---------- Supplied data

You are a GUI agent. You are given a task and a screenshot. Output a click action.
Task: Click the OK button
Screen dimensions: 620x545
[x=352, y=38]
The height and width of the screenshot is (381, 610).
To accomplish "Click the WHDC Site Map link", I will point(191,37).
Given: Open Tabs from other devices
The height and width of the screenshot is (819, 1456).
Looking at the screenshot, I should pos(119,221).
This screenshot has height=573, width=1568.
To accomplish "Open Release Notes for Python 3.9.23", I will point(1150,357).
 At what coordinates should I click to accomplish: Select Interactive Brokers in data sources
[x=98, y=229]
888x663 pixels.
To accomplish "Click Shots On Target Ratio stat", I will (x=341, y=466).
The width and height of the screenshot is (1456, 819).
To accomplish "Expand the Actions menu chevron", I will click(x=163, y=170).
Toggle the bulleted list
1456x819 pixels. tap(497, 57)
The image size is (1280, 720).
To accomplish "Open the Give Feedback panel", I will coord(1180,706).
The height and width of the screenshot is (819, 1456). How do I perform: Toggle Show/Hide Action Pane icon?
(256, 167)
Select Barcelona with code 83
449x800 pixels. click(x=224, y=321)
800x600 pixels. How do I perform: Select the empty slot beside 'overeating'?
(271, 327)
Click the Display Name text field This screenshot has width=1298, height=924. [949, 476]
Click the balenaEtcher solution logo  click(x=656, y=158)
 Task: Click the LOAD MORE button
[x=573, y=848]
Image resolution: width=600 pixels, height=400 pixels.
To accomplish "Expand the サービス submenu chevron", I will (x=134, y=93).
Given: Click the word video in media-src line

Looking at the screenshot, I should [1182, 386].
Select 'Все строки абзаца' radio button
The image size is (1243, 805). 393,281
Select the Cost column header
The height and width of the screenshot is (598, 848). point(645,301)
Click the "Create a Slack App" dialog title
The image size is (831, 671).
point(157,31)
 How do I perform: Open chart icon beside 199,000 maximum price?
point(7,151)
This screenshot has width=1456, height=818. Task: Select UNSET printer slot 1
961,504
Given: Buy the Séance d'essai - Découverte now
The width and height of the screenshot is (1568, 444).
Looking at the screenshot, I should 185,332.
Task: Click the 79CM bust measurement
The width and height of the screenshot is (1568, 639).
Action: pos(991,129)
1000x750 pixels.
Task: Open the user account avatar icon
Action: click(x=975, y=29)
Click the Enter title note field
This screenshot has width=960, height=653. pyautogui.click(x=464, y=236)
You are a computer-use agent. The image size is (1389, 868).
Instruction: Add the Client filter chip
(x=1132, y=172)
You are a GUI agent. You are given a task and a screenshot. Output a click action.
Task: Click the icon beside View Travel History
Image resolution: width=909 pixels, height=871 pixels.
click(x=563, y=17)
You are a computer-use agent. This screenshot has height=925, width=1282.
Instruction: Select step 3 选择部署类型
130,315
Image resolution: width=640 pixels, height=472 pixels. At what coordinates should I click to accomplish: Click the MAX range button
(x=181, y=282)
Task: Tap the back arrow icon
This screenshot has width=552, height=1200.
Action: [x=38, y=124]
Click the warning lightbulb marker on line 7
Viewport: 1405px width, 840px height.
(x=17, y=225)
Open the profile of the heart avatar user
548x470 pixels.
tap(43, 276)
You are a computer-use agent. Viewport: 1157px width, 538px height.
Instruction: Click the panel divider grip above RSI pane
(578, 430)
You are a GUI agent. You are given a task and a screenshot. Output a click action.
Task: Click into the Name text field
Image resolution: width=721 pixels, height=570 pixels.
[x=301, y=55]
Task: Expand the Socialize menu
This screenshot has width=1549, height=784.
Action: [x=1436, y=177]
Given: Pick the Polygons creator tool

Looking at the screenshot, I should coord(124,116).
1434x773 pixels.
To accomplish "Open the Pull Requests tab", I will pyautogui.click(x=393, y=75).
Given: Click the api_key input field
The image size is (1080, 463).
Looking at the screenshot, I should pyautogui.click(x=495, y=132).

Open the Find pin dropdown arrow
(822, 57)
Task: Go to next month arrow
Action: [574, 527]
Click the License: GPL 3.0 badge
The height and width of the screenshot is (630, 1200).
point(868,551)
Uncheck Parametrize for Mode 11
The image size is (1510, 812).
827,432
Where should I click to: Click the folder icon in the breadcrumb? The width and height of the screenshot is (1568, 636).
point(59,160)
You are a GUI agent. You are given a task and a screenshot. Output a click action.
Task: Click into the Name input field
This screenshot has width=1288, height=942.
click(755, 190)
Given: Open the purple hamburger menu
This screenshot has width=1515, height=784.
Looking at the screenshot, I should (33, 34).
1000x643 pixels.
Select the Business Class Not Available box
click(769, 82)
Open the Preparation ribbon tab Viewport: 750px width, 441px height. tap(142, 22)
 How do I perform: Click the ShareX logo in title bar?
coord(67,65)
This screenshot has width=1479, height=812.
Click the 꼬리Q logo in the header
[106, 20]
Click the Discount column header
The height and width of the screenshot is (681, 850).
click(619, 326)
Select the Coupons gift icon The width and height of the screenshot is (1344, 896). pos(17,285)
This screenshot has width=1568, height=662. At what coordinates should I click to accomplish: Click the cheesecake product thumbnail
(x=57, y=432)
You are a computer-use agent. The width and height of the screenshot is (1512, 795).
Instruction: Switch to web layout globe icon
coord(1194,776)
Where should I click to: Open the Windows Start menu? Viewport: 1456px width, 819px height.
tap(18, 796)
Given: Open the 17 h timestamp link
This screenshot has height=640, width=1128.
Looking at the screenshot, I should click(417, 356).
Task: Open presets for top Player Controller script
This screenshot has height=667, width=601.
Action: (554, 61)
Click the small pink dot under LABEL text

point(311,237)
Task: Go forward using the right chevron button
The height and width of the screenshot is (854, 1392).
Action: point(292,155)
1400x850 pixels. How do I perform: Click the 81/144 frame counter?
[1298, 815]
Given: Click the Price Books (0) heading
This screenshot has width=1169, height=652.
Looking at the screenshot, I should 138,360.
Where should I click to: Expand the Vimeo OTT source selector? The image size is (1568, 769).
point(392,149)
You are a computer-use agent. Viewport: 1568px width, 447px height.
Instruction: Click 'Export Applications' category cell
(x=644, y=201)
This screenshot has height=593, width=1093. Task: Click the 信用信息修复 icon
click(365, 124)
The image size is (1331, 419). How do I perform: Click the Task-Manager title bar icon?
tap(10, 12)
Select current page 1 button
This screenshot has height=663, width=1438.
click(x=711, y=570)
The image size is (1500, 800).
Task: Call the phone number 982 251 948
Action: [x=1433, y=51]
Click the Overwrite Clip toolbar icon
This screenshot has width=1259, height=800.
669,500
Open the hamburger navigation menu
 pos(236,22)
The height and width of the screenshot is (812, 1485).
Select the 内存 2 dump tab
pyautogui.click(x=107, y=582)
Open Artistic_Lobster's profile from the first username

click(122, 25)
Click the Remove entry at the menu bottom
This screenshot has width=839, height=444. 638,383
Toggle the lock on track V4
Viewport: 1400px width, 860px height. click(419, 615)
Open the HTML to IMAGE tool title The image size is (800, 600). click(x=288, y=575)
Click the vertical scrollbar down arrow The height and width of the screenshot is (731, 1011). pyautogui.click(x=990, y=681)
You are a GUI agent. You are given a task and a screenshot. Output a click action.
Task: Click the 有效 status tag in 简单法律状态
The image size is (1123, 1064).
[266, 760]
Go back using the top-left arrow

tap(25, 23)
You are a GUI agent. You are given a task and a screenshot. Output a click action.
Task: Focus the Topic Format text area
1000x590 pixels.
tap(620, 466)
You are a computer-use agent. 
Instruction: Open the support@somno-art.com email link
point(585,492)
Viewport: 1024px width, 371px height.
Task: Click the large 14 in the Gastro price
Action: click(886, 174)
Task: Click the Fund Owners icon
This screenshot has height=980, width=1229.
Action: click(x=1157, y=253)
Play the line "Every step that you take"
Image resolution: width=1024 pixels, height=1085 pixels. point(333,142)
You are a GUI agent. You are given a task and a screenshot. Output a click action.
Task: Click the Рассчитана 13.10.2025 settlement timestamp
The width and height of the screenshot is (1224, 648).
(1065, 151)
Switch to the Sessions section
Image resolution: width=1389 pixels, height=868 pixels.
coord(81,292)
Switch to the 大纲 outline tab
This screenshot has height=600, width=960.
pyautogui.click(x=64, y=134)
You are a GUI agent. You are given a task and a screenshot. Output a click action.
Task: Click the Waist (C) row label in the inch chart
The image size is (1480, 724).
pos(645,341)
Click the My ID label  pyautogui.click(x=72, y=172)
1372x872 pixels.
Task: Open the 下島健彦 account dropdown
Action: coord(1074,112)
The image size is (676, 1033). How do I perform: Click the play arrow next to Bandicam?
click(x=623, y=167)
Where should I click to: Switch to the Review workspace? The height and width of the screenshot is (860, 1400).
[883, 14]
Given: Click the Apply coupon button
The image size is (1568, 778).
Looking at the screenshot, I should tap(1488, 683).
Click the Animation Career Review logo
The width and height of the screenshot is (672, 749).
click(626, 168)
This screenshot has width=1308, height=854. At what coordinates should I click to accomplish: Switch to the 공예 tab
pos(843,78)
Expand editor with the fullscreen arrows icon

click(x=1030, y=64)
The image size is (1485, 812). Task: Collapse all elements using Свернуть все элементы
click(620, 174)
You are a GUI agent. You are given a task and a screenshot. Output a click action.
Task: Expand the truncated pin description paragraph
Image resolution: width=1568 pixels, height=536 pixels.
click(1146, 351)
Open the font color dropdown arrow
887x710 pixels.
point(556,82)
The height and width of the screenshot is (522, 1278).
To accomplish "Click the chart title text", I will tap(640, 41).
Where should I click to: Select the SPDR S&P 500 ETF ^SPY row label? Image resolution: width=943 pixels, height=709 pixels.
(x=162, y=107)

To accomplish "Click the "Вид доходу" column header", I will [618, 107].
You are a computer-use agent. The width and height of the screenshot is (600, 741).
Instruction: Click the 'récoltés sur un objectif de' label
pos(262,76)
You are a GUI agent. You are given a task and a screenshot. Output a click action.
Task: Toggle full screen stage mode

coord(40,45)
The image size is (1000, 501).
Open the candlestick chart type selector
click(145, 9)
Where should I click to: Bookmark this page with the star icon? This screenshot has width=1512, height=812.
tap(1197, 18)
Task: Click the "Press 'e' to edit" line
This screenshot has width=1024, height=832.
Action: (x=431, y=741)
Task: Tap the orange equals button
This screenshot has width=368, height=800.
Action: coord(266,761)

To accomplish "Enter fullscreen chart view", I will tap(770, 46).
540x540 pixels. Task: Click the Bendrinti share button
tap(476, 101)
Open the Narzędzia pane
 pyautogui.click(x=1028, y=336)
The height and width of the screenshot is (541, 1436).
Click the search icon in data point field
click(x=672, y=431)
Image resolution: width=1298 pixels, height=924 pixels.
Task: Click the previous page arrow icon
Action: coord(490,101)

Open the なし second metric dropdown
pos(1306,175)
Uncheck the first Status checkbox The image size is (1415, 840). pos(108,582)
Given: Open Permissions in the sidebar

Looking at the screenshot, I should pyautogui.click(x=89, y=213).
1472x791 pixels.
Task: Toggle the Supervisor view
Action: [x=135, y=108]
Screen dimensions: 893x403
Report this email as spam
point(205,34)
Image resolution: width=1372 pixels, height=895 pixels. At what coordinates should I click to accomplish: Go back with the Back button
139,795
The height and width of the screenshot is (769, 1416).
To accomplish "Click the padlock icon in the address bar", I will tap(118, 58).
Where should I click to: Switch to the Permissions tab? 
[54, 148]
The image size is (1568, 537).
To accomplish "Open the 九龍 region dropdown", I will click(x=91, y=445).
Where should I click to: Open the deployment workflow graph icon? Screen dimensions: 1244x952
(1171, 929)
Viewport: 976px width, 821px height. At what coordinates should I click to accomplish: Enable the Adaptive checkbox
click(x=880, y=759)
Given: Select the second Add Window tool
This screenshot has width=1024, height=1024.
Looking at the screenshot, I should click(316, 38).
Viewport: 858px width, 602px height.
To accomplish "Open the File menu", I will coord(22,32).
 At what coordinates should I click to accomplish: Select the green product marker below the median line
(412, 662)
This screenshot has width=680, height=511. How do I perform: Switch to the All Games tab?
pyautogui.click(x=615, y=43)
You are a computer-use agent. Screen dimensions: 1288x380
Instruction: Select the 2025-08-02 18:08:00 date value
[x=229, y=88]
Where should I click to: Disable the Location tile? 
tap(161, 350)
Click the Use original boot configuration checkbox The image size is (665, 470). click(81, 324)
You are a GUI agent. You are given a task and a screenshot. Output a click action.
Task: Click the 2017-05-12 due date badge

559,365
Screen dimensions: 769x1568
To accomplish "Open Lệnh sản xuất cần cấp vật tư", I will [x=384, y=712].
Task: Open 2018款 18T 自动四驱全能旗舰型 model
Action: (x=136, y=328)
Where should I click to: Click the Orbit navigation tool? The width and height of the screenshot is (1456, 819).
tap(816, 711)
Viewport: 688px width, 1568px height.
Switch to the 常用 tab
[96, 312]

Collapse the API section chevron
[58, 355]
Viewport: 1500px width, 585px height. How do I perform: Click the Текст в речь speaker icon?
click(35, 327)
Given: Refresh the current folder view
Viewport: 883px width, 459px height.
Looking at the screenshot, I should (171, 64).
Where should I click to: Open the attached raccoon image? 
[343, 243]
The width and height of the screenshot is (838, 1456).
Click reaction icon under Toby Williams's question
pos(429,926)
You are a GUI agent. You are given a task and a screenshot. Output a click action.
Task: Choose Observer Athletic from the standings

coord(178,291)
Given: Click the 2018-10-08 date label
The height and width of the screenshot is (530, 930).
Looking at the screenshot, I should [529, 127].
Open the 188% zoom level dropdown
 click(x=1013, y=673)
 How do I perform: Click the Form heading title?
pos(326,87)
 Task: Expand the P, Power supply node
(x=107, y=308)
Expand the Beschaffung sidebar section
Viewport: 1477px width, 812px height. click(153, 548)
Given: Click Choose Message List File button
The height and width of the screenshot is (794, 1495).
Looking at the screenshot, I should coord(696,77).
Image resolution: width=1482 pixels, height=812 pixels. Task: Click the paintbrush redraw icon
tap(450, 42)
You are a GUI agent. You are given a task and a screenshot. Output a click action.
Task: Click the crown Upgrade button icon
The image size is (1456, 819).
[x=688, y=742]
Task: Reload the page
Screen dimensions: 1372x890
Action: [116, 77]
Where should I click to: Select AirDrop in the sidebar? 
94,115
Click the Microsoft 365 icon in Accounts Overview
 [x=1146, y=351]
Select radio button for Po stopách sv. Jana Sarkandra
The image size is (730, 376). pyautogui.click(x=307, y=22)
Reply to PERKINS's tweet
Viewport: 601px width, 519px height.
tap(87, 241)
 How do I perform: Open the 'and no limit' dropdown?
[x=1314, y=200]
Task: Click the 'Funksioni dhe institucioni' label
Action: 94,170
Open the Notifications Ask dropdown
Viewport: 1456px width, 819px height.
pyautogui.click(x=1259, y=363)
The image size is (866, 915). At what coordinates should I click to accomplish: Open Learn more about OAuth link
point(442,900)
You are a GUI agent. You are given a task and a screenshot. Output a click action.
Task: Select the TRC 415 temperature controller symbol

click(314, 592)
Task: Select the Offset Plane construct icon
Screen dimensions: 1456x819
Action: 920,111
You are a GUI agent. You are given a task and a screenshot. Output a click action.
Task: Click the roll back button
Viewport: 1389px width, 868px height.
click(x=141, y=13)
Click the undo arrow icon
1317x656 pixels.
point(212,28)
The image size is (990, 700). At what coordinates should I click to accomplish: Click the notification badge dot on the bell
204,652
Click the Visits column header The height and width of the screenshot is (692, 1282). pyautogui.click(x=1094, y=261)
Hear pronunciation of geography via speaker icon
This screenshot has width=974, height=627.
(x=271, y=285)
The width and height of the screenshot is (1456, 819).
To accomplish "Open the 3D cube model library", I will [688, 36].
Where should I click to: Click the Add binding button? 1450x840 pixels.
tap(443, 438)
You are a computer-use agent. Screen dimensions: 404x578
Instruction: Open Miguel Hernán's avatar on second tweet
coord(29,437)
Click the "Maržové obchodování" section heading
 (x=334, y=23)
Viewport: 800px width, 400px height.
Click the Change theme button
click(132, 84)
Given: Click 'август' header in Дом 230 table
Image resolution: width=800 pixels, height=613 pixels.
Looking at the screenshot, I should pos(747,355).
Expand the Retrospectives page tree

--------------------

Give the lines above as a JSON list of strings, one string per line and with blank lines omitted, starting at the line that contains "Task: Expand the P, Power supply node" and ending at the line that contains "click(x=141, y=13)", both inclusive.

[
  " Task: Expand the P, Power supply node",
  "(x=107, y=308)",
  "Expand the Beschaffung sidebar section",
  "Viewport: 1477px width, 812px height. click(153, 548)",
  "Given: Click Choose Message List File button",
  "The height and width of the screenshot is (794, 1495).",
  "Looking at the screenshot, I should coord(696,77).",
  "Image resolution: width=1482 pixels, height=812 pixels. Task: Click the paintbrush redraw icon",
  "tap(450, 42)",
  "You are a GUI agent. You are given a task and a screenshot. Output a click action.",
  "Task: Click the crown Upgrade button icon",
  "The image size is (1456, 819).",
  "[x=688, y=742]",
  "Task: Reload the page",
  "Screen dimensions: 1372x890",
  "Action: [116, 77]",
  "Where should I click to: Select AirDrop in the sidebar? ",
  "94,115",
  "Click the Microsoft 365 icon in Accounts Overview",
  " [x=1146, y=351]",
  "Select radio button for Po stopách sv. Jana Sarkandra",
  "The image size is (730, 376). pyautogui.click(x=307, y=22)",
  "Reply to PERKINS's tweet",
  "Viewport: 601px width, 519px height.",
  "tap(87, 241)",
  " How do I perform: Open the 'and no limit' dropdown?",
  "[x=1314, y=200]",
  "Task: Click the 'Funksioni dhe institucioni' label",
  "Action: 94,170",
  "Open the Notifications Ask dropdown",
  "Viewport: 1456px width, 819px height.",
  "pyautogui.click(x=1259, y=363)",
  "The image size is (866, 915). At what coordinates should I click to accomplish: Open Learn more about OAuth link",
  "point(442,900)",
  "You are a GUI agent. You are given a task and a screenshot. Output a click action.",
  "Task: Select the TRC 415 temperature controller symbol",
  "click(314, 592)",
  "Task: Select the Offset Plane construct icon",
  "Screen dimensions: 1456x819",
  "Action: 920,111",
  "You are a GUI agent. You are given a task and a screenshot. Output a click action.",
  "Task: Click the roll back button",
  "Viewport: 1389px width, 868px height.",
  "click(x=141, y=13)"
]